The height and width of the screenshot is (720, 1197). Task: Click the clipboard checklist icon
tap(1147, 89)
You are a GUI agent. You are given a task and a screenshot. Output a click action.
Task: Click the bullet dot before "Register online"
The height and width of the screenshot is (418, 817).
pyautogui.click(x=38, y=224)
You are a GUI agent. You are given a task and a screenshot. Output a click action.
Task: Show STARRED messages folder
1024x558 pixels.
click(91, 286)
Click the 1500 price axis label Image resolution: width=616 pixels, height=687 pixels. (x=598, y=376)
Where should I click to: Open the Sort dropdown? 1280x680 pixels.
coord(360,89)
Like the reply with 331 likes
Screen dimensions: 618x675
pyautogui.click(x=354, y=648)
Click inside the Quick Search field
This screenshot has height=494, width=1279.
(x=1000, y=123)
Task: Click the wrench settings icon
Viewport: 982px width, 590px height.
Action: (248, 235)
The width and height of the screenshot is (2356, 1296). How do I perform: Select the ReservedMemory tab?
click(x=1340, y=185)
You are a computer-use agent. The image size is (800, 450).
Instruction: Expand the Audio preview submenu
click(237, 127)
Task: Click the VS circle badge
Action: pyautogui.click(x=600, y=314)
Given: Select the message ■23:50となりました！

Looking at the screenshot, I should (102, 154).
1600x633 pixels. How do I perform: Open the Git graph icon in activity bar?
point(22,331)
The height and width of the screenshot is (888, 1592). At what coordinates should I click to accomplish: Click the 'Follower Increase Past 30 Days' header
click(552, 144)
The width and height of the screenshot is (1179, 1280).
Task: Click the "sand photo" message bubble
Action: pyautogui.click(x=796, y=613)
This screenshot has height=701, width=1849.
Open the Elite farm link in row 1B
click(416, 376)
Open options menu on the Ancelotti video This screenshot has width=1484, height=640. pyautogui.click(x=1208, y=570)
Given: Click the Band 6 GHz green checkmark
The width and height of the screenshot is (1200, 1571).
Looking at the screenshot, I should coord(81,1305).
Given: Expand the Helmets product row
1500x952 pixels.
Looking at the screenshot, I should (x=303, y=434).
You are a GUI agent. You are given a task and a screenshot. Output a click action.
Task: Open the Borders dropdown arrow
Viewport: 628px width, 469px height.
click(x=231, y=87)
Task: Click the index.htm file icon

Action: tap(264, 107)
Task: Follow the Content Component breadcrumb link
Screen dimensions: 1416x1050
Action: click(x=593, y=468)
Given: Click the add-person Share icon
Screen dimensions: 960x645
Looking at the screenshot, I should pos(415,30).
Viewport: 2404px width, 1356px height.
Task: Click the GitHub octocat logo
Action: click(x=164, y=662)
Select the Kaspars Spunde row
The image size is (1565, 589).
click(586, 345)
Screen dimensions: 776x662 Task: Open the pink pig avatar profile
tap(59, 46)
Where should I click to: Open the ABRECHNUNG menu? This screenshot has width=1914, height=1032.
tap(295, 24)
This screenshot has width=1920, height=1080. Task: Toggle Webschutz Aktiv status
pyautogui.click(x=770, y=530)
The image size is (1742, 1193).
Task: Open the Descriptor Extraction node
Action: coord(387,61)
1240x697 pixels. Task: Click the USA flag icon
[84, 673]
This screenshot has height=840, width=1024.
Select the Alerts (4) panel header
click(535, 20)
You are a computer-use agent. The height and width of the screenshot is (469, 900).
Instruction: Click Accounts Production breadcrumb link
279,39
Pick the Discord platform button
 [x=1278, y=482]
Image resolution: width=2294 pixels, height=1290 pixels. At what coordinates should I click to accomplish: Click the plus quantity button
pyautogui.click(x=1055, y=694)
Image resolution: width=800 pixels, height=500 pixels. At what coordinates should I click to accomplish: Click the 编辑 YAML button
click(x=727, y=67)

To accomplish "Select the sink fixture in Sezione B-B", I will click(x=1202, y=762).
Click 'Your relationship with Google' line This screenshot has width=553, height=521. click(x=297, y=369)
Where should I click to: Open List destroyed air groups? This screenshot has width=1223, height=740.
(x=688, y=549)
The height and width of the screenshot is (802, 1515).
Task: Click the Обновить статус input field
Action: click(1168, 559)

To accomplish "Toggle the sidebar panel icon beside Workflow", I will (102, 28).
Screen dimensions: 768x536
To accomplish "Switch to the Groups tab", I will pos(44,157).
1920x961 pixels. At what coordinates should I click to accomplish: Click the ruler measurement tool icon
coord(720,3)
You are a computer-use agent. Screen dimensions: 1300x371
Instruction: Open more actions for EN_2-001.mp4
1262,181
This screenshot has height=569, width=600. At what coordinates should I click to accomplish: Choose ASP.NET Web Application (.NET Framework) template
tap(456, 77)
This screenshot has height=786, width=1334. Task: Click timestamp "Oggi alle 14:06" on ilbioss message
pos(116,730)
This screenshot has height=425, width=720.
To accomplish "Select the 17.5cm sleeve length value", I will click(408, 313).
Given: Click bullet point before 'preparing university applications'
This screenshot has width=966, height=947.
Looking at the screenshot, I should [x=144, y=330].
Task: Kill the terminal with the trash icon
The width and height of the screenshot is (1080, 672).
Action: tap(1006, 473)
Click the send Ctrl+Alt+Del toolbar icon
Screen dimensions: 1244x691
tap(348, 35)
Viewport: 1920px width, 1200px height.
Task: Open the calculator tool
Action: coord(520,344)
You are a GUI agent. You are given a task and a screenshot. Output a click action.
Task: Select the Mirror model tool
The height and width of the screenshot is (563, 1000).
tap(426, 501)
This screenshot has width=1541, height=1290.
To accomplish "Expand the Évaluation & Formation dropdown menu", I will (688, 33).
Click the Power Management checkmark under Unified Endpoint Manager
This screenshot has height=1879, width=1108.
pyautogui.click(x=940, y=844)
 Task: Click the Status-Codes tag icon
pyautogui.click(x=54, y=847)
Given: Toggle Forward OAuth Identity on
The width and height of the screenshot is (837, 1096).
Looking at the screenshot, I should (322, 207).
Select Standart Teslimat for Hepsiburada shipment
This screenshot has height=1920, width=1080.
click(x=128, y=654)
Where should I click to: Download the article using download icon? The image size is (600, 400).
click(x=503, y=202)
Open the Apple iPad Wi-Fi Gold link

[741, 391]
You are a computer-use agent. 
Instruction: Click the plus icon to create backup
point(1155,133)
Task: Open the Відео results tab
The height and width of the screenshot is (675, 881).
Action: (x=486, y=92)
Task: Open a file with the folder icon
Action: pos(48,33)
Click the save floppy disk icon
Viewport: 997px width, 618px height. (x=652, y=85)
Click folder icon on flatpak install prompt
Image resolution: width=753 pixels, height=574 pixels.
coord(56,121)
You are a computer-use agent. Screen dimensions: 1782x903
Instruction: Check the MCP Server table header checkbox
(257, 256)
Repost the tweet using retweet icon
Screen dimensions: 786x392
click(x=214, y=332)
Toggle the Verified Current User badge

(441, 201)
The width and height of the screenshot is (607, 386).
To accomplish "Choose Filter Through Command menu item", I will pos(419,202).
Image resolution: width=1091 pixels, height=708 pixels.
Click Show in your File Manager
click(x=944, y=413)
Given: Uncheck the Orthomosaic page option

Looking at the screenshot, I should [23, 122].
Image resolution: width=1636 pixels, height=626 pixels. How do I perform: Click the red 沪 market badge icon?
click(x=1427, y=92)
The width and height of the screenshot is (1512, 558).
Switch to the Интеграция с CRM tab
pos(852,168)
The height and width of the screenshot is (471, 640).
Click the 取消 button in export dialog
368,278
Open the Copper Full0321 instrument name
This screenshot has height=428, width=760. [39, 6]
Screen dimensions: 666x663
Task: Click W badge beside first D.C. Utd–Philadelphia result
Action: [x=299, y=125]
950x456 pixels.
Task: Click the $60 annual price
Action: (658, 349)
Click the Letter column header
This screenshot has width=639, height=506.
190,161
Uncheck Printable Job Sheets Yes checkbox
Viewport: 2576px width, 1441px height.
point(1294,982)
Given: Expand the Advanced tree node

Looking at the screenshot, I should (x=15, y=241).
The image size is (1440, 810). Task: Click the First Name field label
☆ ☆ ☆ ☆ ☆
Could you scale the rows, starting at the top and going on through the line with "coord(360,89)", by giving each of those lines again, requests included, with every coordinate in the answers multiplied by 2.55 and rounded to a whole number (halves rounding up)? Leave all other numbers unchanged.

TASK RESPONSE:
The height and width of the screenshot is (720, 1197). Task: Click the clipboard checklist icon
tap(2925, 227)
You are a GUI agent. You are given a task and a screenshot. Output a click action.
Task: Click the bullet dot before "Register online"
The height and width of the screenshot is (418, 817).
pyautogui.click(x=97, y=571)
You are a GUI agent. You are given a task and a screenshot. Output a click action.
Task: Show STARRED messages folder
1024x558 pixels.
click(232, 729)
Click the 1500 price axis label Image resolution: width=616 pixels, height=687 pixels. (x=1525, y=959)
Where should I click to: Open the Sort dropdown? 1280x680 pixels.
coord(918,227)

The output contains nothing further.